Problem statement: Write out again, exactly, the lines below starting at the one with "Image resolution: width=849" and ending at the one with "Viewport: 880px width, 550px height.".

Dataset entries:

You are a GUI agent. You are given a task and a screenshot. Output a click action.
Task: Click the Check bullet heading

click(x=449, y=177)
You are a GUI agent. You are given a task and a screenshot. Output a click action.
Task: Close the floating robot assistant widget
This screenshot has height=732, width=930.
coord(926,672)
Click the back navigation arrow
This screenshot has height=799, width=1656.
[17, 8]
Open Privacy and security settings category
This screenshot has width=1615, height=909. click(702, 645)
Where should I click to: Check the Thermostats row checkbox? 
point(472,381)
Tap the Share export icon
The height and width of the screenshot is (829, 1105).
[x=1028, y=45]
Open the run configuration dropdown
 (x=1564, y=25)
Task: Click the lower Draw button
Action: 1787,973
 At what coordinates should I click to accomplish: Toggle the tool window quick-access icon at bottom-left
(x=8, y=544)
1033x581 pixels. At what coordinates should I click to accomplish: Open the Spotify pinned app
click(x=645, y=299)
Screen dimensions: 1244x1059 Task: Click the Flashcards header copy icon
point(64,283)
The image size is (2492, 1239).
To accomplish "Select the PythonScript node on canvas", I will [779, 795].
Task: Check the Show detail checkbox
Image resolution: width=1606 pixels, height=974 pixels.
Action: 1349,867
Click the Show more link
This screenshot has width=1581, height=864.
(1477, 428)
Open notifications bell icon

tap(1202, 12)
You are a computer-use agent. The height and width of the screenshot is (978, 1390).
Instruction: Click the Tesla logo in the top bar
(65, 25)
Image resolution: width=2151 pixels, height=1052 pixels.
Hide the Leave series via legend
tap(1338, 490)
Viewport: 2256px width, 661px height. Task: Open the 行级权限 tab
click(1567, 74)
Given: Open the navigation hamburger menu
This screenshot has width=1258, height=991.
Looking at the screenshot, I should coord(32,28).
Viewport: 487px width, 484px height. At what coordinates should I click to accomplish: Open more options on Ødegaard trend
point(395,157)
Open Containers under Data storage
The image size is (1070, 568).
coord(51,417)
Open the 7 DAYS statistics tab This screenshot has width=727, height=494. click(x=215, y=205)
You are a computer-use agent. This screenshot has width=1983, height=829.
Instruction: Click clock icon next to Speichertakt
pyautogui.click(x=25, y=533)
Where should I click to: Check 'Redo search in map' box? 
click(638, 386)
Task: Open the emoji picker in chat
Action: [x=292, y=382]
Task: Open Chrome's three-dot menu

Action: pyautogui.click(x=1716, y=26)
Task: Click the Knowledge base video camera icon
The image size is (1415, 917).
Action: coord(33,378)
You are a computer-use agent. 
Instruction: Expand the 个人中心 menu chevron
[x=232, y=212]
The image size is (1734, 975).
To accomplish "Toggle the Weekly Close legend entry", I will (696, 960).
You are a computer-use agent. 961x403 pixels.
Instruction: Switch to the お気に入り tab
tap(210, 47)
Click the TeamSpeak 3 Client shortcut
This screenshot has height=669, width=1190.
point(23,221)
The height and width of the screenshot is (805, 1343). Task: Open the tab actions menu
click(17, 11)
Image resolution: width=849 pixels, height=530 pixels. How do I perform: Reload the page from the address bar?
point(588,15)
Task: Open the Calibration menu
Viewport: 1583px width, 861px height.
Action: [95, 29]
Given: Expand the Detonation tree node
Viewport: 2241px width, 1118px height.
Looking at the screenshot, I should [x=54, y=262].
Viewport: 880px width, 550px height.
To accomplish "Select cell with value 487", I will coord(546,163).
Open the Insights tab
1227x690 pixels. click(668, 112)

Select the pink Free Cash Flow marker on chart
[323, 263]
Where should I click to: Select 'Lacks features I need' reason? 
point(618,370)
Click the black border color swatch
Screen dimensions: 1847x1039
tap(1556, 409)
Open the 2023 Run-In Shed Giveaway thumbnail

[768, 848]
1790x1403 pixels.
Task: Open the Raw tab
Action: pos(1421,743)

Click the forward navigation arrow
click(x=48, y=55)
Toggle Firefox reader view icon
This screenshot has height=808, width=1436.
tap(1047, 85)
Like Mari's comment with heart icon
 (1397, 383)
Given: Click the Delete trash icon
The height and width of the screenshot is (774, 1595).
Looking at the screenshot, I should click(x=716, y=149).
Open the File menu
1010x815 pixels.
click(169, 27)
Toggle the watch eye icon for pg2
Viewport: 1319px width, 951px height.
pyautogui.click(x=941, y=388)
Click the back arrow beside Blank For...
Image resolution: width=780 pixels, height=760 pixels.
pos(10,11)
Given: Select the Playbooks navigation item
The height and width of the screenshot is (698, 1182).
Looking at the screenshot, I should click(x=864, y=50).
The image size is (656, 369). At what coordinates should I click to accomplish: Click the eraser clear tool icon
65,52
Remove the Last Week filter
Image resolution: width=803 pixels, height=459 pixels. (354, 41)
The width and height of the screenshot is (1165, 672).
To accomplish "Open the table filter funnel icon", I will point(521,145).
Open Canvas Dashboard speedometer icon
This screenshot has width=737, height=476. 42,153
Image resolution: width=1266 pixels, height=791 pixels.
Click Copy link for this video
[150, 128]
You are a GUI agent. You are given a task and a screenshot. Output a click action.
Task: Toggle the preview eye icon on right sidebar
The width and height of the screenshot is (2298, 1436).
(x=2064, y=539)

Exercise solution:
Image resolution: width=849 pixels, height=530 pixels. How do I perform: Reload the page from the address bar?
point(588,15)
Task: Open the Calibration menu
Viewport: 1583px width, 861px height.
Action: [95, 29]
Given: Expand the Detonation tree node
Viewport: 2241px width, 1118px height.
Looking at the screenshot, I should [x=54, y=262].
Viewport: 880px width, 550px height.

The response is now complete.